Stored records
Content starts
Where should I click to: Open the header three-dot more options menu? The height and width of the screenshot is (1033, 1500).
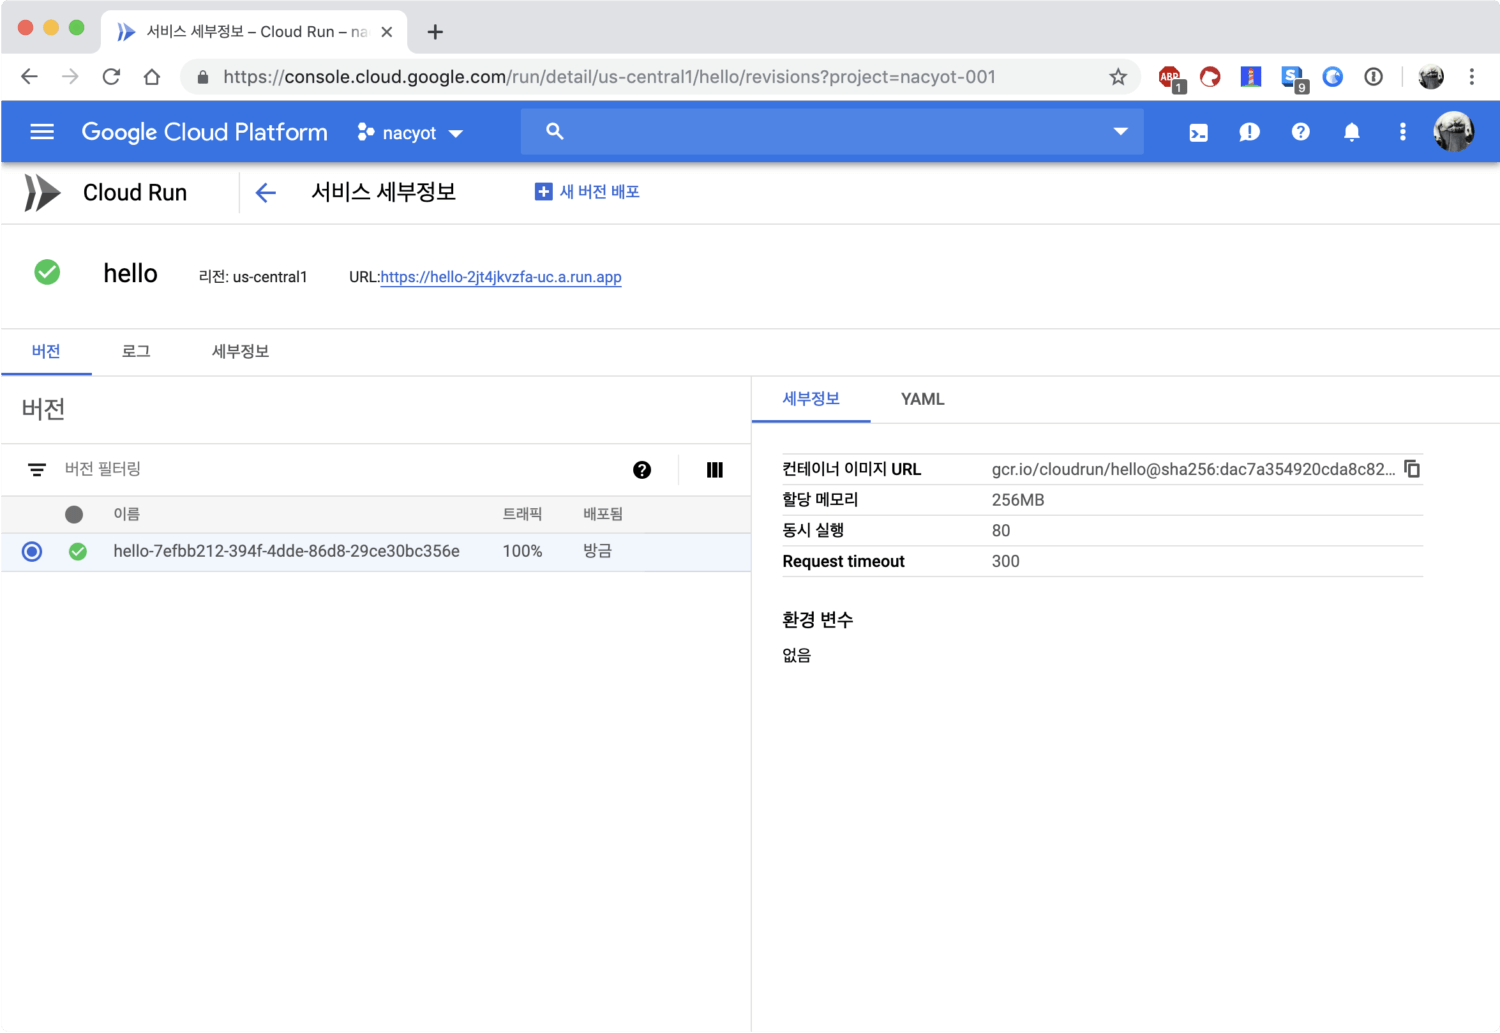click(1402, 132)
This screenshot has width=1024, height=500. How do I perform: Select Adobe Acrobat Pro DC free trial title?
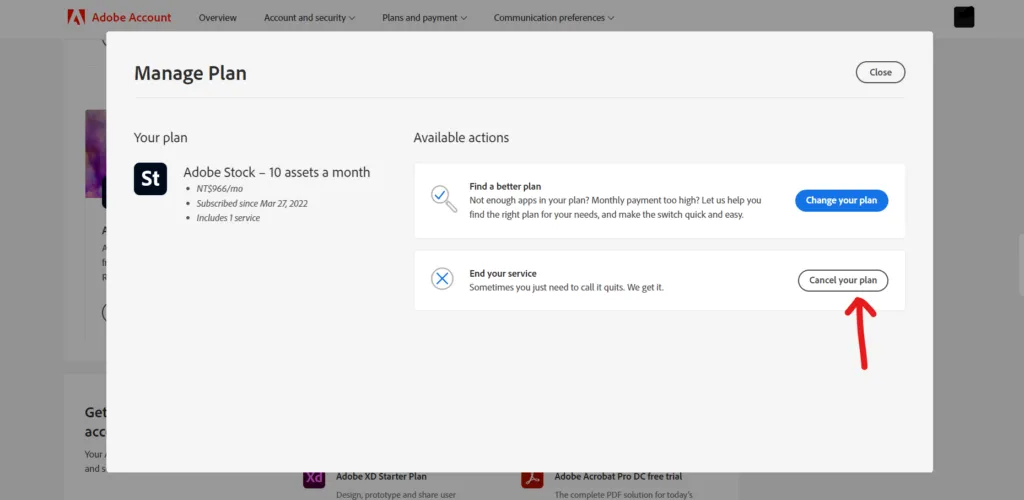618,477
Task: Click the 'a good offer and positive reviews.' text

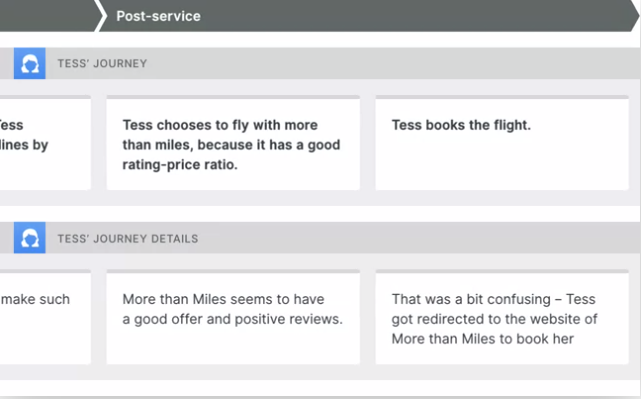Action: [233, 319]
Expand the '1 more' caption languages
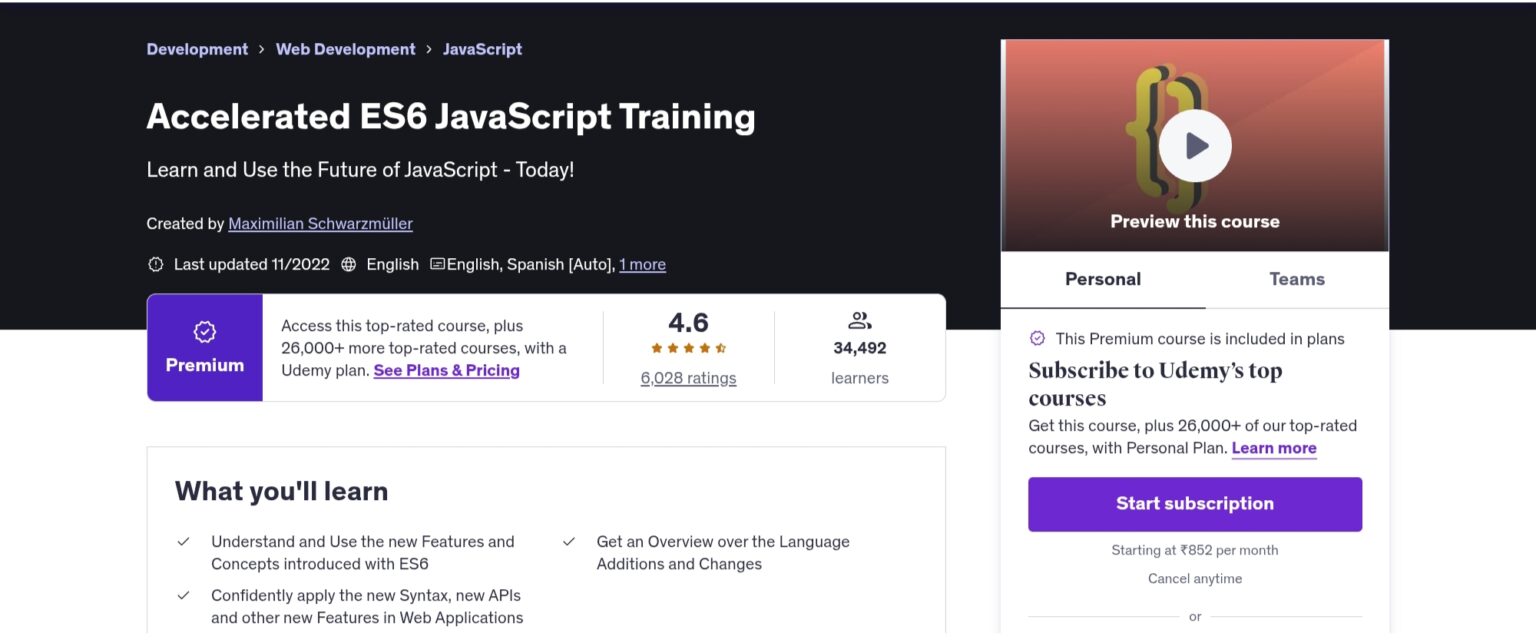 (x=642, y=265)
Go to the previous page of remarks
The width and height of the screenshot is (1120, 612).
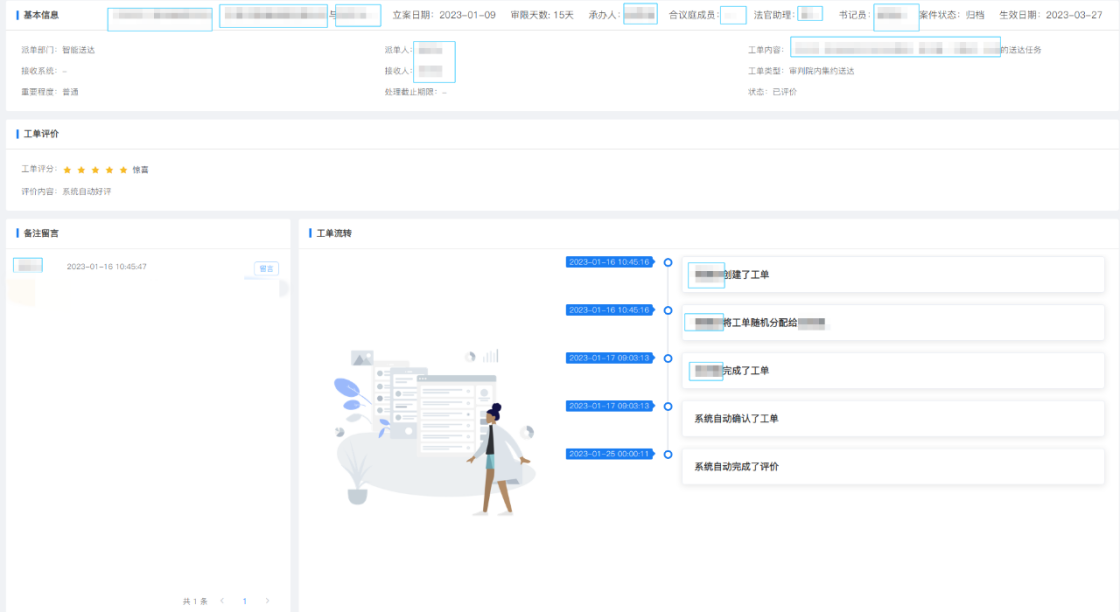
Content ends
> What the task requires
Reproduce each entry exactly, without the pictures.

> Exercise result
Where should I click to: Open the header three-dot more options menu? The height and width of the screenshot is (1033, 1500).
click(1402, 132)
This screenshot has width=1024, height=500. How do I perform: Select Adobe Acrobat Pro DC free trial title?
618,477
Task: Click the 'a good offer and positive reviews.' text

Action: [233, 319]
Expand the '1 more' caption languages
 (x=642, y=265)
Go to the previous page of remarks
The width and height of the screenshot is (1120, 612).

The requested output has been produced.